Most of them do not live along the M62 corridor. Few live in Workington. Under 62,000 live in Gareth Snell’s Stoke-on-Trent constituency. The seaside towns of the east coast of England are not vast metropolises. Older white men without degrees are numerous, it is true, but there are still more women.

Women, I suspect, will be the source of change. Not city school-run mums in Range Rovers, nor Millenial tech entrepreneurs, nor shiny haired vegan vloggers on Instagram, nor any of the stereotypes of modern womanhood visible to politicians and advertisers. It’ll be Brenda from Bristol and her friends.

All across the UK there are women, often unglamorously middle aged, who are holding communities together. They are volunteers in libraries, or the minimum waged managers of charity shops in small towns, or those running food banks, or whose hard earned OU degrees have given them thankless administrative jobs keeping half-dead local services going.

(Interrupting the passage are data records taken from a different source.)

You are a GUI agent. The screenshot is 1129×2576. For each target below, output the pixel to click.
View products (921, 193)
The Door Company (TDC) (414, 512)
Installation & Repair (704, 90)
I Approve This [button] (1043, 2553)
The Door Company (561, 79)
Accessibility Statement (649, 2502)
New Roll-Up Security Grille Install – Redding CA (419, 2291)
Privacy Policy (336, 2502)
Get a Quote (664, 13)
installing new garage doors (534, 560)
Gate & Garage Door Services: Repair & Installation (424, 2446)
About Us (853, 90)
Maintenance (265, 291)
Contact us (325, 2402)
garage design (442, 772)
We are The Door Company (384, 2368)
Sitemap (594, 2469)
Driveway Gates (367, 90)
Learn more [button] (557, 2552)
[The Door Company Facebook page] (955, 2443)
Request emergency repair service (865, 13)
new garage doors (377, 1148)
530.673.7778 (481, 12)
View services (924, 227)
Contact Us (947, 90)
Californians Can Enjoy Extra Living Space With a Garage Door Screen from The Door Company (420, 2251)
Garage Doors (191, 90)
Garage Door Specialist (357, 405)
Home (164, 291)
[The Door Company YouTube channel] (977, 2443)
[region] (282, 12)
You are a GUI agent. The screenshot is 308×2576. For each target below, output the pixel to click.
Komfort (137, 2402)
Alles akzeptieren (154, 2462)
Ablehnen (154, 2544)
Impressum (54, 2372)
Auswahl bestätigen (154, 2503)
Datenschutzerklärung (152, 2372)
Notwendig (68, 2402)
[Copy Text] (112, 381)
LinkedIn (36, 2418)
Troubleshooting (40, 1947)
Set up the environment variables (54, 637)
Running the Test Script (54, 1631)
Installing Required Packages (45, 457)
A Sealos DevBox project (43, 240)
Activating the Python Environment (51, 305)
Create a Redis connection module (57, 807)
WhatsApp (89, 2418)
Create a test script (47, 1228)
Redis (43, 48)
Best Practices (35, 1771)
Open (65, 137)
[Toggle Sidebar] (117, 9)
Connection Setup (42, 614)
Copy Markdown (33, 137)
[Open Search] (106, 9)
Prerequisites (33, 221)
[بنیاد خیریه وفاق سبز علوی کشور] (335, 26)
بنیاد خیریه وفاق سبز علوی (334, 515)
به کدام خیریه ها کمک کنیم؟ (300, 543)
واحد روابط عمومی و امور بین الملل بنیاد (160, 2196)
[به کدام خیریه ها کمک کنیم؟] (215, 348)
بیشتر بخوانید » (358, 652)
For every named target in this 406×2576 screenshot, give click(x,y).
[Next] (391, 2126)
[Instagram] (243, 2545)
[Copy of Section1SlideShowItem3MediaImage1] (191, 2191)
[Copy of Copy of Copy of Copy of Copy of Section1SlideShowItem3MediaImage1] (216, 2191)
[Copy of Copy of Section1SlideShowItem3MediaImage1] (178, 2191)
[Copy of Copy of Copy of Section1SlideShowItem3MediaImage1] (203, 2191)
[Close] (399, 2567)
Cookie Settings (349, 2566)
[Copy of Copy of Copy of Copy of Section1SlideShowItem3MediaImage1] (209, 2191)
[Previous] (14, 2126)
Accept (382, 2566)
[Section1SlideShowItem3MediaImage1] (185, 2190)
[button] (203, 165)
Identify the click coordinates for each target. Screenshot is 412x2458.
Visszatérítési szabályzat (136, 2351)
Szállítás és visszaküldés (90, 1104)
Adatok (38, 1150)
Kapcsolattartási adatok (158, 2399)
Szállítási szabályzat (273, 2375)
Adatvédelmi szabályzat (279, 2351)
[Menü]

These women are ‘doers’. They know how to run things, how to manage tiny budgets, how to care for the people and things around them. They’ve become adept at managing bureaucracy, of getting social care for dependents, or assessments for children with special needs. They know what difference functioning government makes, and what harm underfunded government does by commission or omission. They could well hold the key to this election.

So don’t get distracted by the noise, enraged by the deliberate provocations, and look instead at those in whom the Westminster machine sees nothing of interest. If this election is to resolve anything, it will be because a party manages to speak to those people, especially the women.